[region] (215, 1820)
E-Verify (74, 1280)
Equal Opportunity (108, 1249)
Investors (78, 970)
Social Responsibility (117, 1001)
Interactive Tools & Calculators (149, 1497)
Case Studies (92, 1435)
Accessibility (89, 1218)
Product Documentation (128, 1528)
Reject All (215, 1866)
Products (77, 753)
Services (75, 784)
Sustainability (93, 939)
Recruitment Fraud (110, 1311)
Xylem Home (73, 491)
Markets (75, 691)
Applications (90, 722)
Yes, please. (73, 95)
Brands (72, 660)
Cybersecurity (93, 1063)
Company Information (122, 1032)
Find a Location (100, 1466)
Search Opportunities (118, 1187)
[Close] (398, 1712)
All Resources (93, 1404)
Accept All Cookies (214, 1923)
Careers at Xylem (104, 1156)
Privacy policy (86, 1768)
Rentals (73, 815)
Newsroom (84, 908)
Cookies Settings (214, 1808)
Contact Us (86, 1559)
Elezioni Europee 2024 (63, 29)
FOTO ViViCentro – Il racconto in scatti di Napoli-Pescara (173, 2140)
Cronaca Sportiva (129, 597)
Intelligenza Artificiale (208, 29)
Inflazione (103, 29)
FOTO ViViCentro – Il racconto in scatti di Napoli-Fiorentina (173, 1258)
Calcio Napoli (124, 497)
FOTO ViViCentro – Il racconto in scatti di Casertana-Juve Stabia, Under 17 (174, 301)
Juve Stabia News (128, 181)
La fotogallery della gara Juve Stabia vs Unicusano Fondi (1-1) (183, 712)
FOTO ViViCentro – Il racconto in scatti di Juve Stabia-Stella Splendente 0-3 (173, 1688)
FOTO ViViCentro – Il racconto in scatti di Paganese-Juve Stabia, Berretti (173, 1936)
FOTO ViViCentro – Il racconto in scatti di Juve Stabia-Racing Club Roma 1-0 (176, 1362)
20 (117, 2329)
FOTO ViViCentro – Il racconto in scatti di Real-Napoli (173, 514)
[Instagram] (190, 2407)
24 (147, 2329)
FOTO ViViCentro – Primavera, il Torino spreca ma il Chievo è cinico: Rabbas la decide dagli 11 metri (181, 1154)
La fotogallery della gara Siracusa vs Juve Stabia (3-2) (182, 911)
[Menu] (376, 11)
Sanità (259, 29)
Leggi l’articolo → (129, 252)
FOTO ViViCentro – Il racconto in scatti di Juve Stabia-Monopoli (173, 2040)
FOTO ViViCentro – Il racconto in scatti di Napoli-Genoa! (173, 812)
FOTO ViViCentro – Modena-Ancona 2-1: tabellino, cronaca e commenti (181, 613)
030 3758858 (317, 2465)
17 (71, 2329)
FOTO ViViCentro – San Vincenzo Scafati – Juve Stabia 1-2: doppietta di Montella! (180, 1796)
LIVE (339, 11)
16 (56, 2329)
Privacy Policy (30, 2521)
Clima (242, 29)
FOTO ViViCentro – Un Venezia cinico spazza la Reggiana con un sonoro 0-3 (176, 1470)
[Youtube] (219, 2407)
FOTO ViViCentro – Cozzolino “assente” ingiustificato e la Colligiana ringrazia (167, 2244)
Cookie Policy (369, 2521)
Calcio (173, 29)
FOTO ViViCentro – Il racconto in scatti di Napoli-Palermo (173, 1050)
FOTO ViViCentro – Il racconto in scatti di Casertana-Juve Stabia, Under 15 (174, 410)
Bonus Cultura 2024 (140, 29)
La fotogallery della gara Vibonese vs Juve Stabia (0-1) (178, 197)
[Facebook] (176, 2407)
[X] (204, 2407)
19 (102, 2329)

--

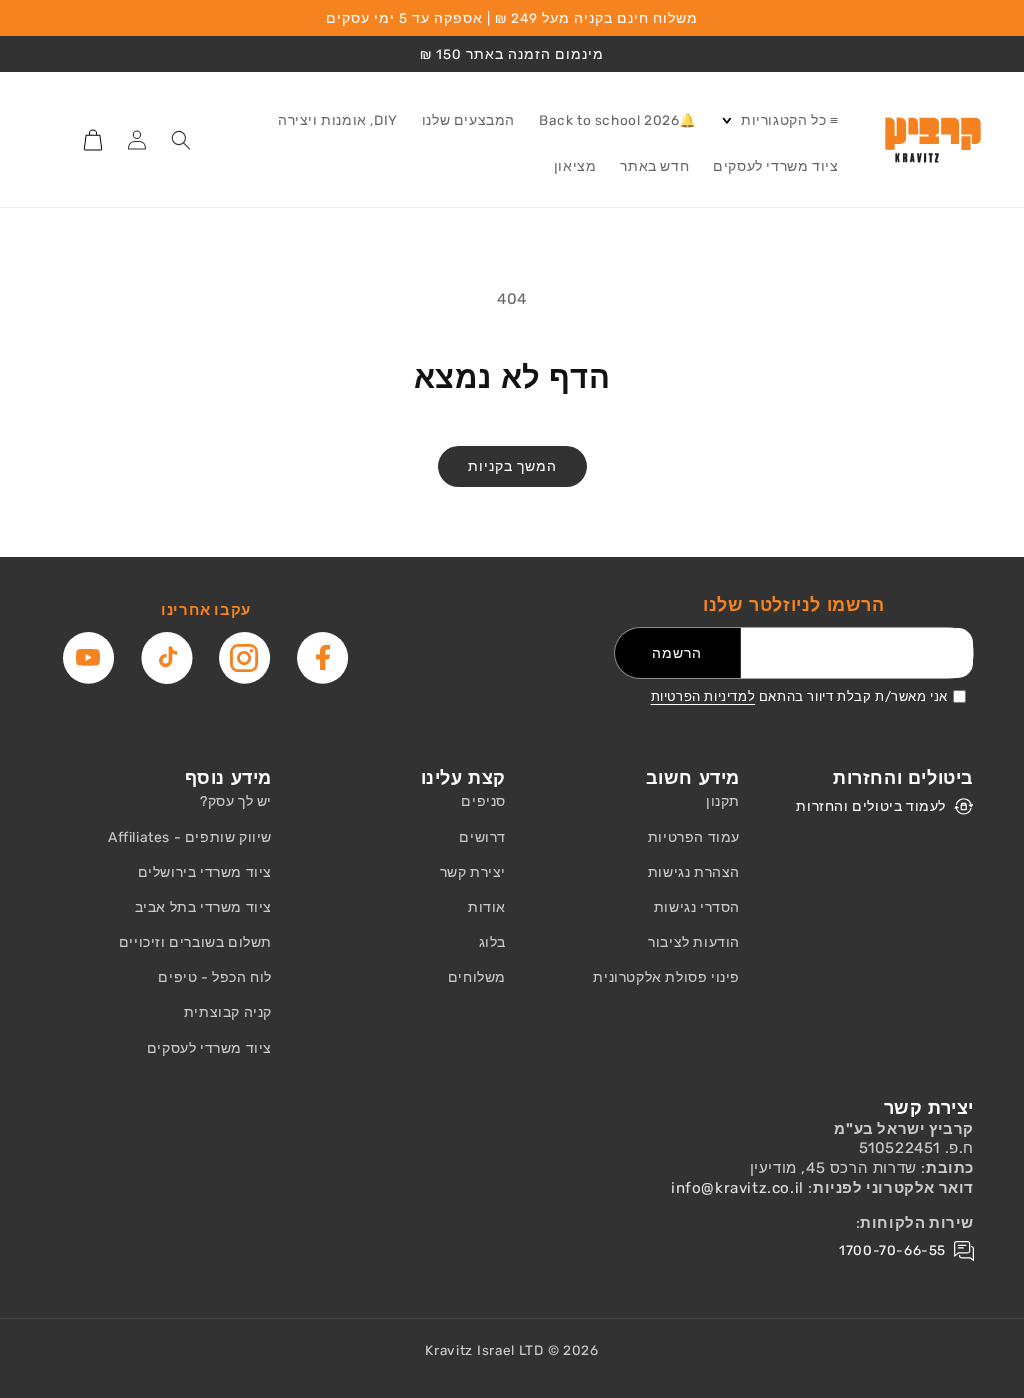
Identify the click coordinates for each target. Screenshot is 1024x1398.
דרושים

* * *

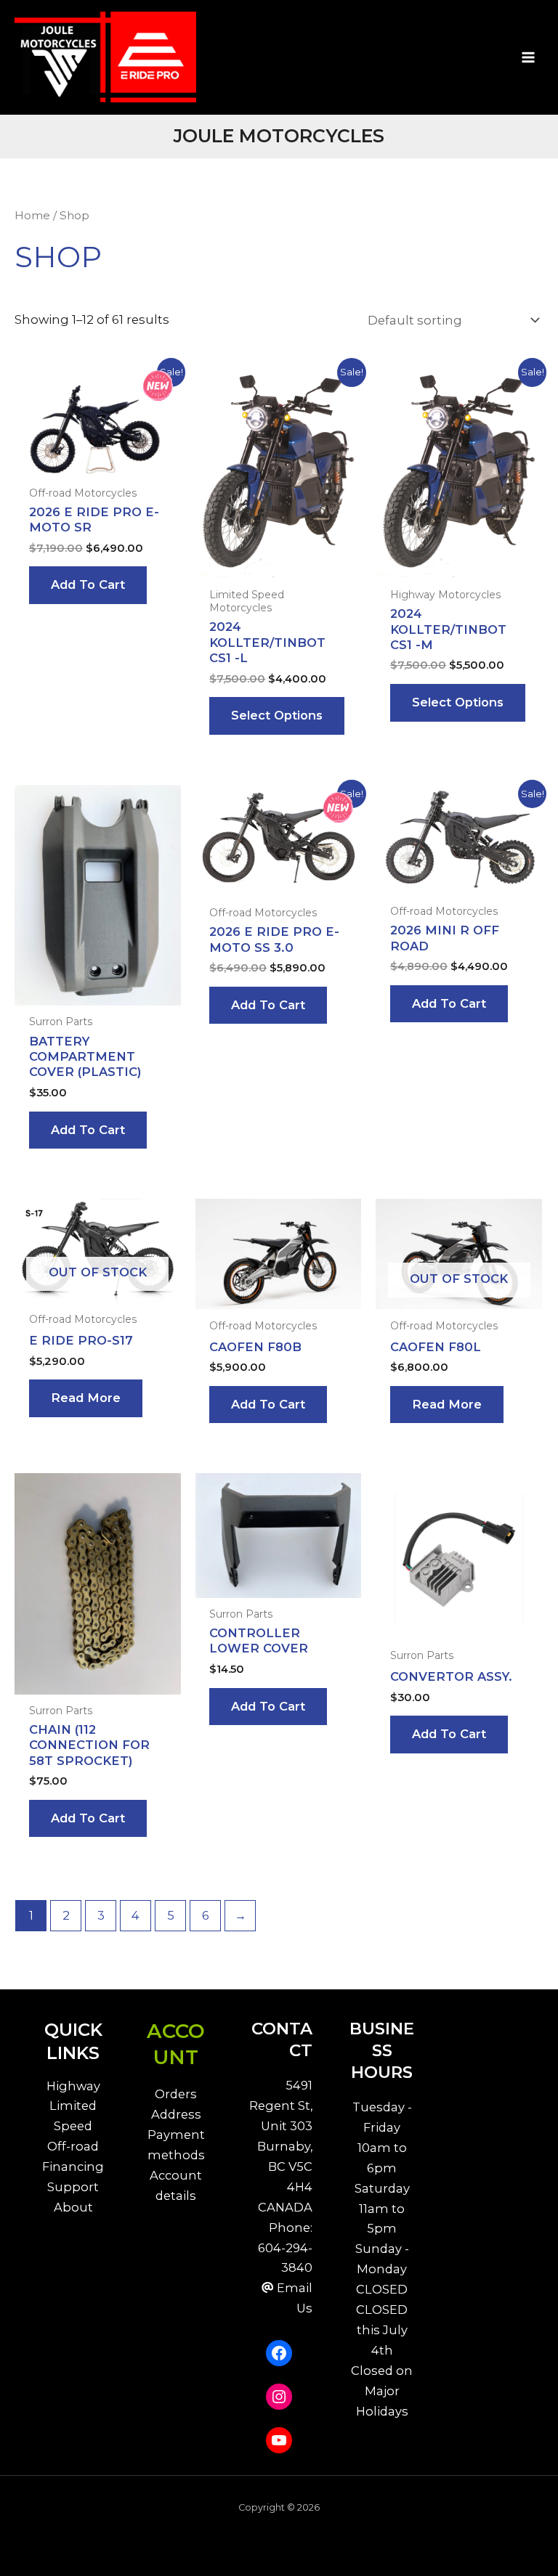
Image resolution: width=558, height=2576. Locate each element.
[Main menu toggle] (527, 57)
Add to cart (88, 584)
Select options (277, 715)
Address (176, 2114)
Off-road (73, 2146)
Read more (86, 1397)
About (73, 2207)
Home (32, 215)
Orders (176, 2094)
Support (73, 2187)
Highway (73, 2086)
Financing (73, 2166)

YOUR GOAL: From the records above, retype only the lines starting at the line that contains "Address (176, 2114)" and ending at the line that contains "Financing (73, 2166)", both included.

EXPECTED OUTPUT:
Address (176, 2114)
Off-road (73, 2146)
Read more (86, 1397)
About (73, 2207)
Home (32, 215)
Orders (176, 2094)
Support (73, 2187)
Highway (73, 2086)
Financing (73, 2166)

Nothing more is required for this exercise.